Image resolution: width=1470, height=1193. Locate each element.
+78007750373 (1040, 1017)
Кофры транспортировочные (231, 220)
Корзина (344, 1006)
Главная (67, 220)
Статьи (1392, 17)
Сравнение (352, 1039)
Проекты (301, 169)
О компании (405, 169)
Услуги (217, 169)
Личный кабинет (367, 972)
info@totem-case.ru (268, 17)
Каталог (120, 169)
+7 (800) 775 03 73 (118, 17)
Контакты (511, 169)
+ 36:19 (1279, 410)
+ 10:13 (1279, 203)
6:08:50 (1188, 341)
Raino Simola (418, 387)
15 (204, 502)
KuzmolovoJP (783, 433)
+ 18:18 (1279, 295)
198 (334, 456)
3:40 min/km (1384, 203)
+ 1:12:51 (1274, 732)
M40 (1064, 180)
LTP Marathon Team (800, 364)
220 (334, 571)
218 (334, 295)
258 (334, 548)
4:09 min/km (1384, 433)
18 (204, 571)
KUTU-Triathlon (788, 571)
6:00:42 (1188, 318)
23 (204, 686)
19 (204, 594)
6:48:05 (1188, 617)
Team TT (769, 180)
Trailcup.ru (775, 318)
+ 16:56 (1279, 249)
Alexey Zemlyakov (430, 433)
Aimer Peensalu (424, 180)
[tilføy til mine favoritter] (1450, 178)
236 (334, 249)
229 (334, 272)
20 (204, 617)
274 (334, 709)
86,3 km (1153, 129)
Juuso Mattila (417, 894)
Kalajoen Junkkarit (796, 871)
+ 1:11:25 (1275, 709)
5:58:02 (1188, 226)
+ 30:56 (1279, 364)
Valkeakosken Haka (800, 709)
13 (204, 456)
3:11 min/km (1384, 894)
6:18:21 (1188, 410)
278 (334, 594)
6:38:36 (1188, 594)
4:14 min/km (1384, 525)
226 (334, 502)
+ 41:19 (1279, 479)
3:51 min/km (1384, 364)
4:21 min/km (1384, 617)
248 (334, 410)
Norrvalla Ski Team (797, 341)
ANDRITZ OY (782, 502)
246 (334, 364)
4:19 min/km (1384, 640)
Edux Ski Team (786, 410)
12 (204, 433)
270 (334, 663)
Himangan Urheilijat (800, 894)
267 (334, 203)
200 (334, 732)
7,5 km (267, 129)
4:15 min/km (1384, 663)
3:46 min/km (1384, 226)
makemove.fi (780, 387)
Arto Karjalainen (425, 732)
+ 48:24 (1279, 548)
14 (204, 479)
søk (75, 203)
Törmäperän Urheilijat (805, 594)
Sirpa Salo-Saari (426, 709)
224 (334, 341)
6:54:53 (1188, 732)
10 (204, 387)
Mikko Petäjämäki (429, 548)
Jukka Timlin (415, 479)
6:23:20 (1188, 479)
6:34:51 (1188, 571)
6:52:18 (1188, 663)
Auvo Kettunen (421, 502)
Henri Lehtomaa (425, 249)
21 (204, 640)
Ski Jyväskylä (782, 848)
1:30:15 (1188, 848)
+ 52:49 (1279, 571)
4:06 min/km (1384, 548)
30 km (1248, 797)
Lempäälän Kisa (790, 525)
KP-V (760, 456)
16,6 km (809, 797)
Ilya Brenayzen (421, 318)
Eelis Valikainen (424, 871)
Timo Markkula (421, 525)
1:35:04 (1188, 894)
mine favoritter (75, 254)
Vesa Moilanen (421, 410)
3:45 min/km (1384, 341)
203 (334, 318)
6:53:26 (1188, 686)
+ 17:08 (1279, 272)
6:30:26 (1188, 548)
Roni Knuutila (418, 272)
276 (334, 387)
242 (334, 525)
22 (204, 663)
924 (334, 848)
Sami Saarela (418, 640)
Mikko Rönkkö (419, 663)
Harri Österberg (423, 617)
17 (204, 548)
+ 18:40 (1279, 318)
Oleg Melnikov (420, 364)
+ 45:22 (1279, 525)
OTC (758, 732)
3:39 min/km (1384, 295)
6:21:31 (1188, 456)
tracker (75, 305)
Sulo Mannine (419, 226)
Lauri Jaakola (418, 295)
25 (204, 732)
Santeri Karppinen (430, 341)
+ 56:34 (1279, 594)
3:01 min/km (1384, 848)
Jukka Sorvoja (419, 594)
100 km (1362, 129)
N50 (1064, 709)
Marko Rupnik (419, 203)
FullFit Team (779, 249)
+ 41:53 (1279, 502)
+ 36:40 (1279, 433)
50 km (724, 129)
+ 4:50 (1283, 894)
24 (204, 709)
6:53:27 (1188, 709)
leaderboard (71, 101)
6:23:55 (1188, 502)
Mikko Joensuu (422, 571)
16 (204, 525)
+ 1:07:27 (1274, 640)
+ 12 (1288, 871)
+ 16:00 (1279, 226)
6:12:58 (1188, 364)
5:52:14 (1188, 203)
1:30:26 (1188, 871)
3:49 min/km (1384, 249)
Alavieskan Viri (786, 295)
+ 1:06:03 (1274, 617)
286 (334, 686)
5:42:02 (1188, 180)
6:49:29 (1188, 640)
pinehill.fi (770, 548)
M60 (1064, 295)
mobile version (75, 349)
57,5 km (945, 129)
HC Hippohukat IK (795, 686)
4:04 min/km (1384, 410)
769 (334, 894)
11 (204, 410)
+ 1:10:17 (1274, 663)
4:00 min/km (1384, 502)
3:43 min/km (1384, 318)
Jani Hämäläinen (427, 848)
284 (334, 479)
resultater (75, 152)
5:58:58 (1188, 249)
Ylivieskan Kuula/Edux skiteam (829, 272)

■ ■ ■ ■

TASK GOAL =>
What is needed is each line from the records with the word "Mikko" in it.

EXERCISE OUTPUT =>
Mikko Petäjämäki (429, 548)
Mikko Rönkkö (419, 663)
Mikko Joensuu (422, 571)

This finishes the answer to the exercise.